那么这以下蕅益大师把修行的资粮分成两大资粮,一个是成就智慧的资粮,一个是福德的资粮。智慧的资粮,说你“透尽千七百公案”,这是禅宗的《指月录》,指是手指的指,月亮的月,《指月录》里面有千七百公案,你对这千七百公案的内涵完全通达;“讲尽三乘十二分教”,对于一切的大乘的经论完全通达,当然这个是不容易的,广大的智慧资粮。
或者你广修福报,“兴崇梵刹如给孤独园“,能够像给孤独长者一样布施这么大的一个寺庙,做一个祇桓精舍;或者你能够“广收徒众”,你能够摄受很多的徒弟,就像无相好佛。无相好佛就是优婆掬多尊者,优婆掬多尊者他是虽无相好、化度如佛,他本身是阿罗汉,他没有佛的三十二相、八十种好,但是他能够有智慧辩才、观机逗教,度很多人成就阿罗汉,所以,人家赞叹他是无相好佛,虽然没有佛的相好,但是化度众生的善巧却像佛一样。
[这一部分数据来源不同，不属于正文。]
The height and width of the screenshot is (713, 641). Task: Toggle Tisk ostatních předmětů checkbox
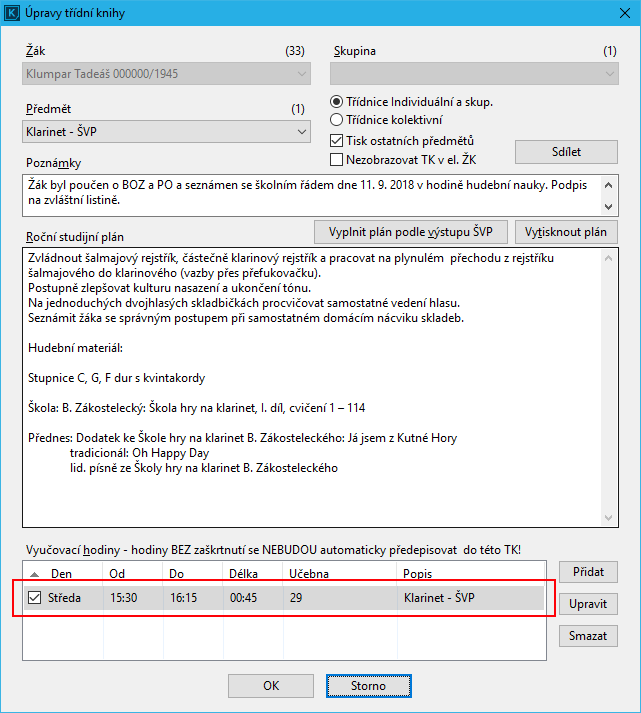tap(337, 141)
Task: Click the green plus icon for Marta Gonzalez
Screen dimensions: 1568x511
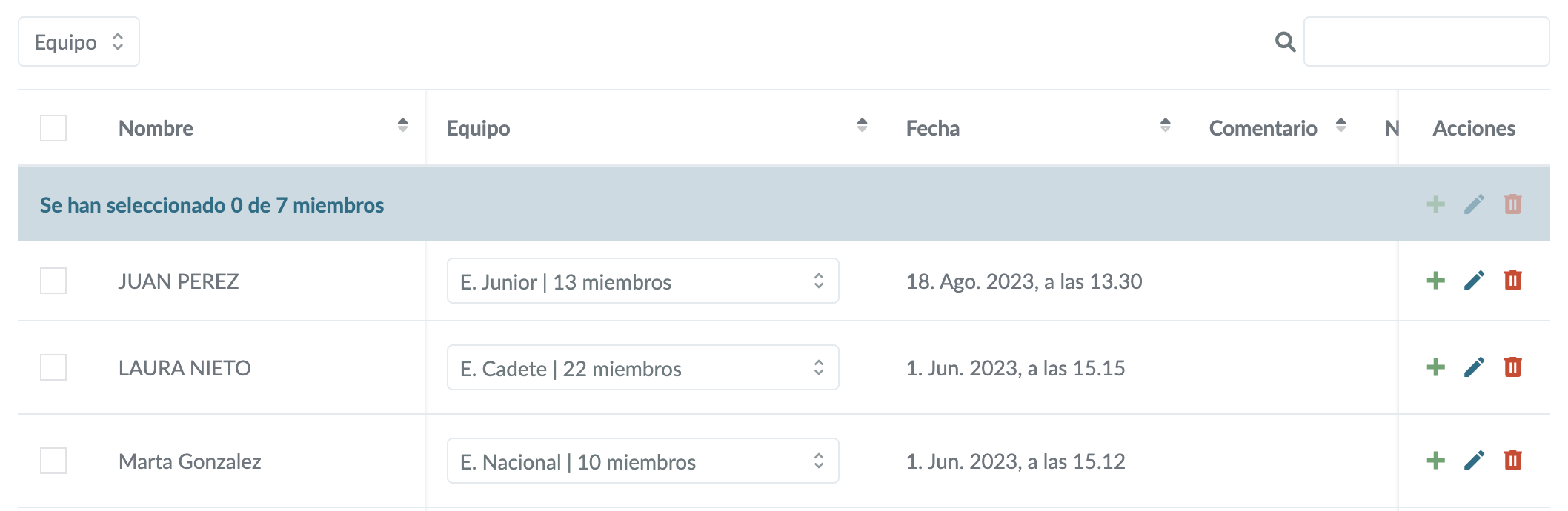Action: [x=1435, y=461]
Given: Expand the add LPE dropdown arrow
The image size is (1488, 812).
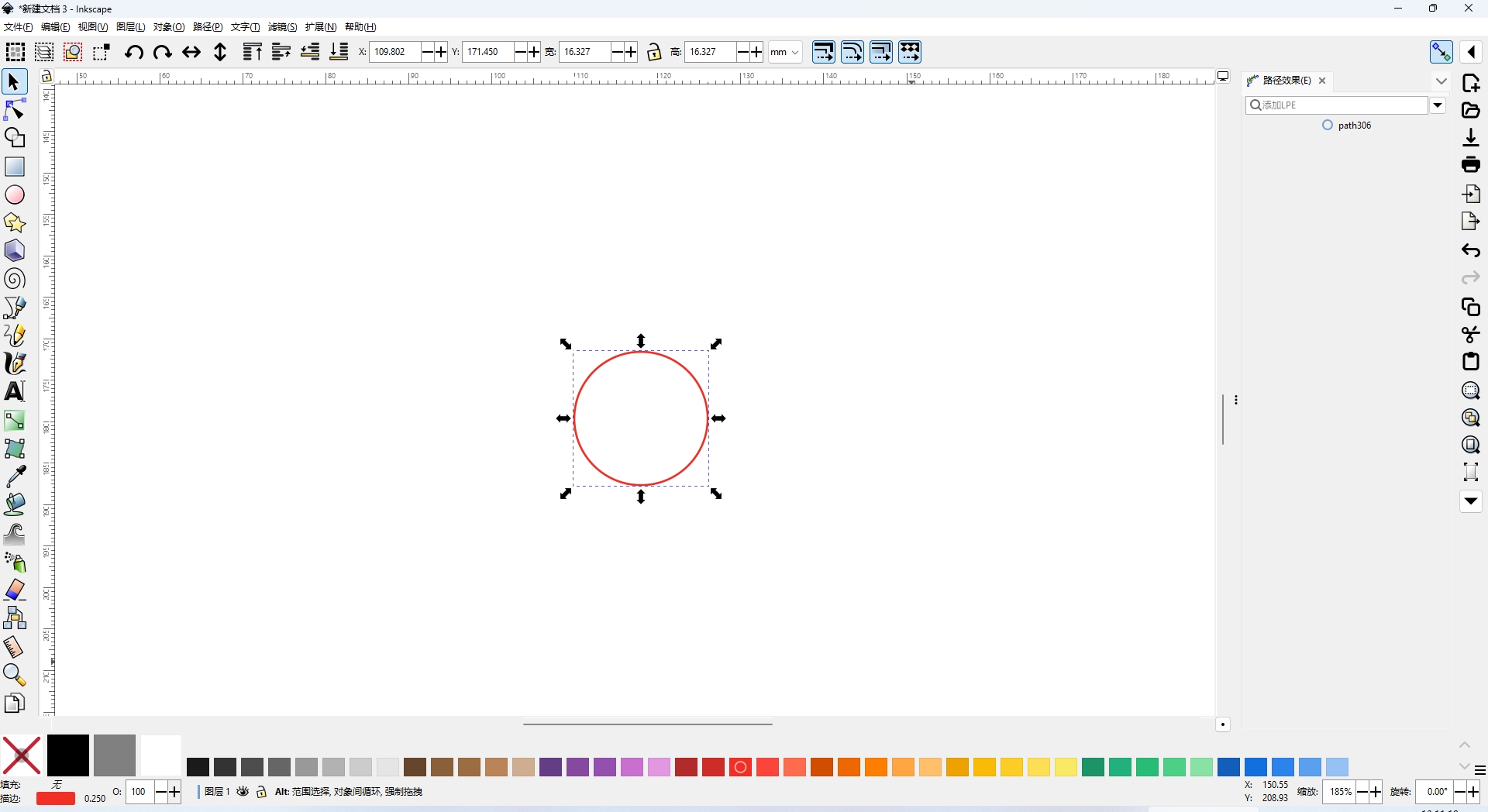Looking at the screenshot, I should pyautogui.click(x=1438, y=105).
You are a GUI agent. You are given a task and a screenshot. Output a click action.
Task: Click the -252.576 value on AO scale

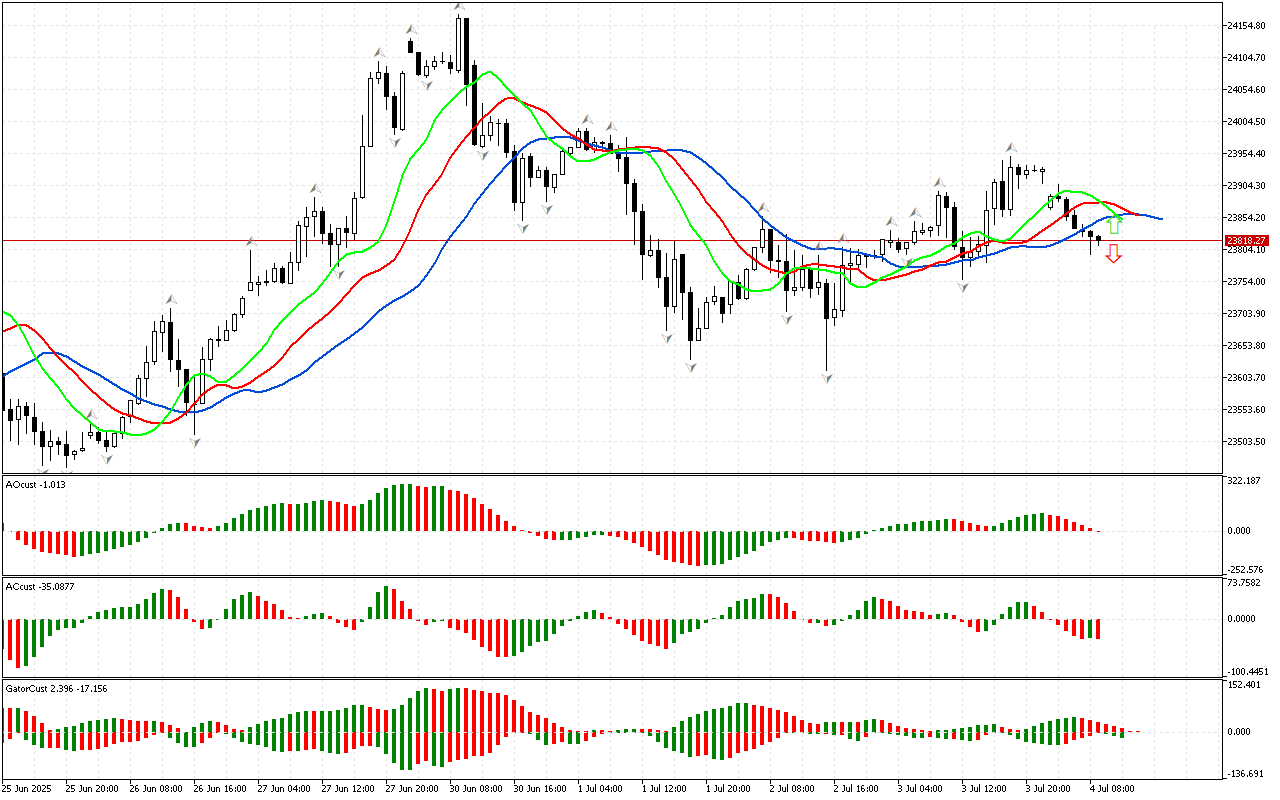click(1246, 569)
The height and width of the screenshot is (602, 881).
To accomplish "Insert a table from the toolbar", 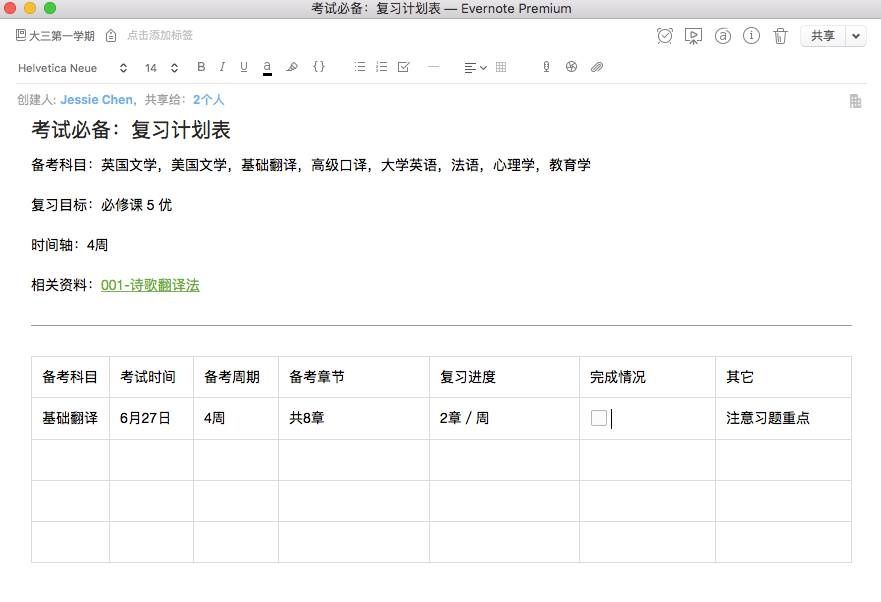I will click(x=501, y=67).
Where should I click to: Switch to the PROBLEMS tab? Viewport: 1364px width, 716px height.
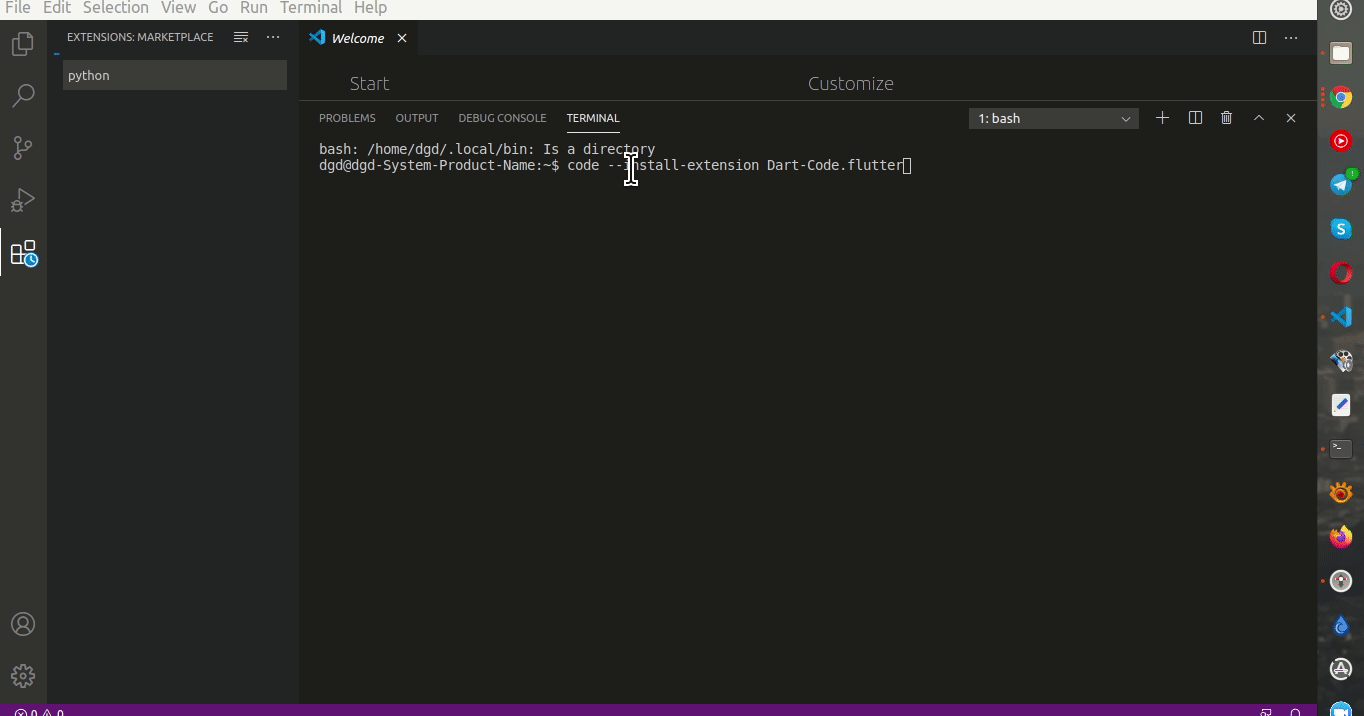tap(347, 118)
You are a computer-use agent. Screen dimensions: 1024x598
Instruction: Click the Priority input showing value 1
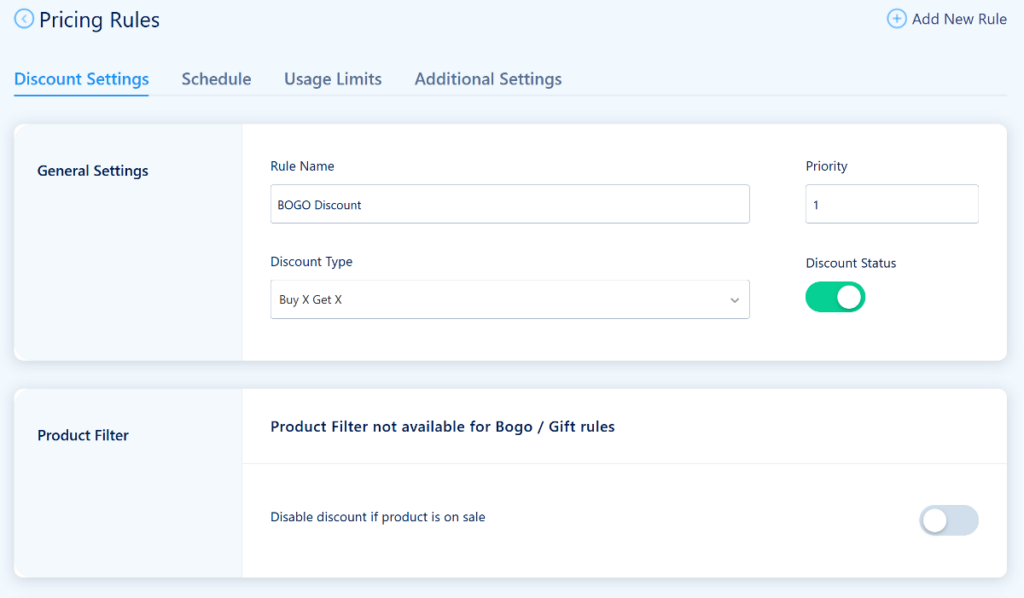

前面的智慧跟福德两大资粮,假设我们本身的宗旨不是在上求佛道、下化众生,那么无明业识不断,就是你前面的福德跟智慧的资粮并不能去对治也不能调伏你的烦恼,那么这样子呢,毕竟来说,表面上的福德资粮还是自诳自欺,就是你这整个广大的事业到头来还是加强了烦恼。
我们对于因缘所生法,在《楞严经》讲到两种根本,一个是一个生死的根本,一个是涅槃的根本。生死的根本是攀缘心,涅槃的根本是常住真心。我们刚开始的发心就是依止无明烦恼,我为了贪烦恼而修行,为了嗔烦恼,我一定要比你好,你拜了一百拜,我拜两百拜,为什么?我不愿意输给你,以一种对立的心情来修行。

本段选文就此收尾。